### Task statement
Each line from the one containing "1109x854 pixels. How" through the last line of the material below is to be transcribed exactly, with nothing else included.

### Record excerpts
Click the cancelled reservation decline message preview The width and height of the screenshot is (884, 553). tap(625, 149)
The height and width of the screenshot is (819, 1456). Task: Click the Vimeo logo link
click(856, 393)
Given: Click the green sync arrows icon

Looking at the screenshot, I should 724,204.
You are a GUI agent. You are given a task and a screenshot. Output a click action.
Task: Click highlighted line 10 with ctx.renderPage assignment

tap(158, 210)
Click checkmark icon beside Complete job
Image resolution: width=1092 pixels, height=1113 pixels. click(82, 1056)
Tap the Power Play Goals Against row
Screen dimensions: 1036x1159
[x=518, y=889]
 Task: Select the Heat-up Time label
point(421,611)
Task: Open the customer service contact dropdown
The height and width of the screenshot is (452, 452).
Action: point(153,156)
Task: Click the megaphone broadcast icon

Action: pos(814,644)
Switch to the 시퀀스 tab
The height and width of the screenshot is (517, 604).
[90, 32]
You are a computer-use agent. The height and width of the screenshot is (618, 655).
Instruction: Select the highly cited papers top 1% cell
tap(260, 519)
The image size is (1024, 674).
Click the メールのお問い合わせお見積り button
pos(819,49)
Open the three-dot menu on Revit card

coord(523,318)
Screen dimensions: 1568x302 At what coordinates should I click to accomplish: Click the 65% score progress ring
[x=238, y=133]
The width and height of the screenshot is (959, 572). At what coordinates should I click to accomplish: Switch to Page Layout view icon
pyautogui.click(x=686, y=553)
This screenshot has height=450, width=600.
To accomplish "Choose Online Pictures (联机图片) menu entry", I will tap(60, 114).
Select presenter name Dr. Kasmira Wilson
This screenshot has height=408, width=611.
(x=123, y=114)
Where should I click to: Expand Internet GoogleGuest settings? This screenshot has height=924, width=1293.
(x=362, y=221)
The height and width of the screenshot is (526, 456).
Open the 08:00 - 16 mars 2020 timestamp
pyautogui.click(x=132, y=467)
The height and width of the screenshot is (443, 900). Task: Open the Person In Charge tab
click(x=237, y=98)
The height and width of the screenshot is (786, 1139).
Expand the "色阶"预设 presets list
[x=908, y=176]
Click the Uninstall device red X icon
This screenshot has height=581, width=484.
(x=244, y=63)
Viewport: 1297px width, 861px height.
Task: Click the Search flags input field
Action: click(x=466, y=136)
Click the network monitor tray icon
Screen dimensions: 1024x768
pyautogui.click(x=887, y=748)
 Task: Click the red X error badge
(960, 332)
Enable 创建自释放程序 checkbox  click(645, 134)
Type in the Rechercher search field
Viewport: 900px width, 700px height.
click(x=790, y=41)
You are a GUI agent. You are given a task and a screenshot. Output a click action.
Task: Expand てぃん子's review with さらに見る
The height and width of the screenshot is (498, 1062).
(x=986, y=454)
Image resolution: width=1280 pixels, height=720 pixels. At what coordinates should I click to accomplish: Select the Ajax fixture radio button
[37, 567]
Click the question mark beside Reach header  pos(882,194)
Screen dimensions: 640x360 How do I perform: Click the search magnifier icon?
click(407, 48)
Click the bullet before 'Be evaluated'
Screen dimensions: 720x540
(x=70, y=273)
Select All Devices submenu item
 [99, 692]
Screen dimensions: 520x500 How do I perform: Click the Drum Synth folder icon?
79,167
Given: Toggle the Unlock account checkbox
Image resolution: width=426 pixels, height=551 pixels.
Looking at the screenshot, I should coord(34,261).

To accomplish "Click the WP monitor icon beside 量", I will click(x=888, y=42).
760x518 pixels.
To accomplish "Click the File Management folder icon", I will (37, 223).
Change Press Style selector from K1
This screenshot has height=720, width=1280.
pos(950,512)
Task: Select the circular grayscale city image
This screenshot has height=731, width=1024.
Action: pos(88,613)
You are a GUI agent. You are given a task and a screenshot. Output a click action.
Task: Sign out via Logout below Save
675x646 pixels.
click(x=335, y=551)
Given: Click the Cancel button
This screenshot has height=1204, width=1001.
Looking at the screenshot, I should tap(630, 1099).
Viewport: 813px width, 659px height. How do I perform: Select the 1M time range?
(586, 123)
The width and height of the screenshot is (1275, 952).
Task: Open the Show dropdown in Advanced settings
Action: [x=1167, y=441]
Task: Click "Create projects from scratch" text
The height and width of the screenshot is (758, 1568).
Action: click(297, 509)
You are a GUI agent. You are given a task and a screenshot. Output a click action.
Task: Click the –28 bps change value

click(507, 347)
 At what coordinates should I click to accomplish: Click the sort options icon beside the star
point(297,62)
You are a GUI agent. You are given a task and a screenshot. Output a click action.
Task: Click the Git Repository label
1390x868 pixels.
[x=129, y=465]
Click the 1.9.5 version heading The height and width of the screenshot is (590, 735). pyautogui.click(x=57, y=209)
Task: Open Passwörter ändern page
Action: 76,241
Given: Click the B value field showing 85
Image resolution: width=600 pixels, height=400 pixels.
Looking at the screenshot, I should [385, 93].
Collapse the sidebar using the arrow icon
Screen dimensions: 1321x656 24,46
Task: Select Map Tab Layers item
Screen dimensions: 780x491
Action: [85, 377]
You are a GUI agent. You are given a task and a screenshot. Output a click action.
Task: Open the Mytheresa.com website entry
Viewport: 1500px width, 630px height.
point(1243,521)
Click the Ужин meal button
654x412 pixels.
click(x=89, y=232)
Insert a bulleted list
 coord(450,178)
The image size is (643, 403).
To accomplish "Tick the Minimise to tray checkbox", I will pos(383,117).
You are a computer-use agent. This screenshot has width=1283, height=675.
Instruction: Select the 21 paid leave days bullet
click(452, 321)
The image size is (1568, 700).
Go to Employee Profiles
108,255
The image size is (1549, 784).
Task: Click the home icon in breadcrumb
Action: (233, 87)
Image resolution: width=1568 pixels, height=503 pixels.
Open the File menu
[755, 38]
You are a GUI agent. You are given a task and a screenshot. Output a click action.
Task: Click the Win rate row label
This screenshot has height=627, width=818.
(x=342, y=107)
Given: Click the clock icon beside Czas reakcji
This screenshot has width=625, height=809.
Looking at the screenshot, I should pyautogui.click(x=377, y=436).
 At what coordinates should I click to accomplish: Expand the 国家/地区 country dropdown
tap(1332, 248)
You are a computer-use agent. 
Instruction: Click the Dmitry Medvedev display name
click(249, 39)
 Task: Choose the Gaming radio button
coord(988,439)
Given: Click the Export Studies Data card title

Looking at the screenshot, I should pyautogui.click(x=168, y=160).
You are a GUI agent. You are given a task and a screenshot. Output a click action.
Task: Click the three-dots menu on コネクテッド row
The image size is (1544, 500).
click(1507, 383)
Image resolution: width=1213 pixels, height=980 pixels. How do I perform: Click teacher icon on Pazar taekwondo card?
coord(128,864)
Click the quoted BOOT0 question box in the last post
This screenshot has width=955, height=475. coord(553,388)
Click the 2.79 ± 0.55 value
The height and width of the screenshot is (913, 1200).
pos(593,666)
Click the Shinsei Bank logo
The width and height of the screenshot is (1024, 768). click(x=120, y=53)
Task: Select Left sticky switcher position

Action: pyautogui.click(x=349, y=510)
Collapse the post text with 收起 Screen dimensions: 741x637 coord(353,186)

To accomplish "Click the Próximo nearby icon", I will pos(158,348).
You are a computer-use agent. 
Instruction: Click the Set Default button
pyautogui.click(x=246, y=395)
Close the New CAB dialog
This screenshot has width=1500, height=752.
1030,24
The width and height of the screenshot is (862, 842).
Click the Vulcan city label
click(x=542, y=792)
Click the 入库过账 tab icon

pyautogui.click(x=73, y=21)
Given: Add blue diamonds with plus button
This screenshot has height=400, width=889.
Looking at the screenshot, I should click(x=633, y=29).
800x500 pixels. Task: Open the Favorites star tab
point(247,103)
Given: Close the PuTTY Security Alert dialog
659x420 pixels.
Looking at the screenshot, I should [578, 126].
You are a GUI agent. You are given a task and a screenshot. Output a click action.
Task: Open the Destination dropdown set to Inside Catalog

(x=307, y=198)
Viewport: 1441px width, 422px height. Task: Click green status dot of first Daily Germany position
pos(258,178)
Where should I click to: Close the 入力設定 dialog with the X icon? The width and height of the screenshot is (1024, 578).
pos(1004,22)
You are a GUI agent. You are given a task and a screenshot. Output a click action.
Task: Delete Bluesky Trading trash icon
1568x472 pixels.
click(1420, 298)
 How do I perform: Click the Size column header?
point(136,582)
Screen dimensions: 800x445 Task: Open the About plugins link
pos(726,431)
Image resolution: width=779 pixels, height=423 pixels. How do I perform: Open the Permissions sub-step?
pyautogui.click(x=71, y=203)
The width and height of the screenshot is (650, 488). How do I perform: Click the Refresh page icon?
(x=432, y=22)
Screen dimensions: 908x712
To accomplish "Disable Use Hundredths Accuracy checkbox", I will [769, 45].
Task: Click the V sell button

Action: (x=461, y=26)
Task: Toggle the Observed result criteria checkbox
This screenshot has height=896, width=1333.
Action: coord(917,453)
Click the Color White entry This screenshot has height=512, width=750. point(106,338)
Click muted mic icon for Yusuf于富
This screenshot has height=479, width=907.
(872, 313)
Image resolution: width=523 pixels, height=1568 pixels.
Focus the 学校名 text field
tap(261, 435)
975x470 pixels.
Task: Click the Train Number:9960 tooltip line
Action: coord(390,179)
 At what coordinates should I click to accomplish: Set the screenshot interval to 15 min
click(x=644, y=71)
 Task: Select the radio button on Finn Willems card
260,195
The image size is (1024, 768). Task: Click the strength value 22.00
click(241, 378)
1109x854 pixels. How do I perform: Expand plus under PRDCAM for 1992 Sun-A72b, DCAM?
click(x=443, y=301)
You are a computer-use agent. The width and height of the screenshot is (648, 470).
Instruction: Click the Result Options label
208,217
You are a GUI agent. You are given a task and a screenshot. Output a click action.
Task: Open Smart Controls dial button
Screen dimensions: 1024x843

### Answer box
1109x854 pixels. How do I perform: Expand plus under PRDCAM for 1992 Sun-A72b, DCAM?
click(x=443, y=301)
You are a computer-use agent. The width and height of the screenshot is (648, 470).
Instruction: Click the Result Options label
208,217
You are a GUI agent. You are given a task and a screenshot. Output a click action.
Task: Open Smart Controls dial button
Screen dimensions: 1024x843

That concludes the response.